** EXTRACT TO READ **
──────
By using the reference system situated in the center-line of the cylinder, moreover, an additional advantage is obtained: experience has shown that it is not in fact necessary to move the lunettes when the dimension of the cylinders that must be consecutively processed on the same machine varies within a range of about 0.5 meters.

It has been noted, in fact, that if the variation in the longitudinal dimensions of the cylinders remains within this range, all the lunettes (both the central one, if envisaged, and the side ones) can be kept in the same positions, thus drastically reducing the set-up time.

Furthermore, the positioning of the side lunettes is simplified as the distances can be measured by the central reference system, i.e. the center-line of the cylinder simplifying the movement and avoiding possible errors.

BRIEF DESCRIPTION OF THE DRAWINGS

The structural and functional characteristics of the invention, as also its advantages with respect to the known art, will appear more evident form the following description, referring to the enclosed drawings which show a possible practical embodiment of the same invention.

In the drawings:

FIG. 1 illustrates a machine according to the present invention;

FIG. 2 illustrates a detail of the machine of FIG. 1;

FIGS. 3 and 4 illustrate details of the machine of FIG. 1.

DETAILED DESCRIPTION OF EMBODIMENTS OF THE INVENTION

Describing first the positioning method, object of the present invention, it always comprises the following steps:

A—positioning the transversal, longitudinal center-line plane of the cylinder in correspondence with a reference point situated between a movable piece-holder head and tailstock center of said machine;

B—moving both the piece-holder head and the tailstock center until they are coupled with the cylinder and supporting it.

An overall version of the positioning method also envisages the following steps:

A1—preparing a rolling cylinder to be ground;

A—positioning the transversal, longitudinal center-line plane of the cylinder in correspondence with a reference point situated between a moveable piece-holder head and a tailstock center of the machine,

B—moving both the piece-holder head and the tailstock center until they are coupled with said cylinder and supporting it;

C—positioning at least two supporting side lunettes or contrast devices of said cylinder at the same distance from said central contrast lunette.

The reference point mentioned in step A above can possibly coincide with the positioning of the transversal, longitudinal center-line plane of said cylinder in correspondence with a fixed lunette with respect to the frame of the machine and/or with respect to the side lunettes.

Numerous variants can obviously be applied to the method described, all object of the present invention; in this sense, some of the steps of the method can be inverted (for example steps B. and C. can be exchanged) or other steps of the method, relating to secondary regulations of the machine can be added; or it is also possible that the central lunette, due to a particular form and geometry of the cylinder, may not be used.
──────
** CHALLENGES **
A. Answer these questions from the cylinder-positioning passage, one per line:
(i) Within about what range can cylinder length vary without the lunettes needing to be moved?
(ii) What does FIG. 2 illustrate?
(iii) In step C, at what distance are the supporting side lunettes positioned?
B. Copy the cylinder-positioning passage between "The structural and" and "machine of FIG. 1.", inclusive, changing each "machine" to "apparatus".

** DATA LINES **
──────
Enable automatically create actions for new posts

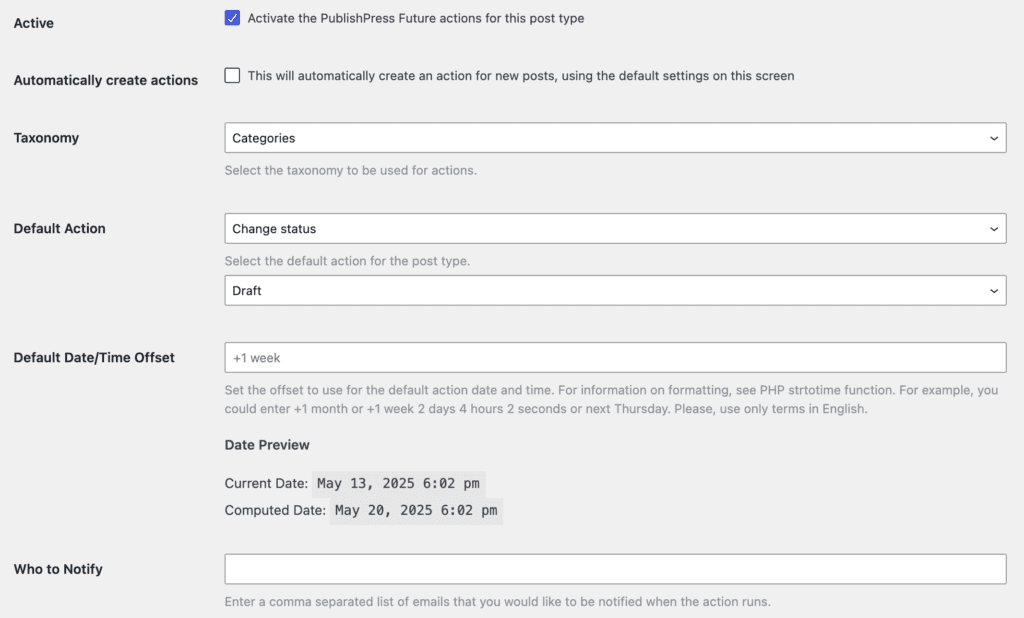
──────
** SOLVED TASKS **
A.
(i) About 0.5 meters.
(ii) A detail of the machine of FIG. 1.
(iii) At the same distance from the central contrast lunette.

B.
The structural and functional characteristics of the invention, as also its advantages with respect to the known art, will appear more evident form the following description, referring to the enclosed drawings which show a possible practical embodiment of the same invention.

In the drawings:

FIG. 1 illustrates a apparatus according to the present invention;

FIG. 2 illustrates a detail of the apparatus of FIG. 1;

FIGS. 3 and 4 illustrate details of the apparatus of FIG. 1.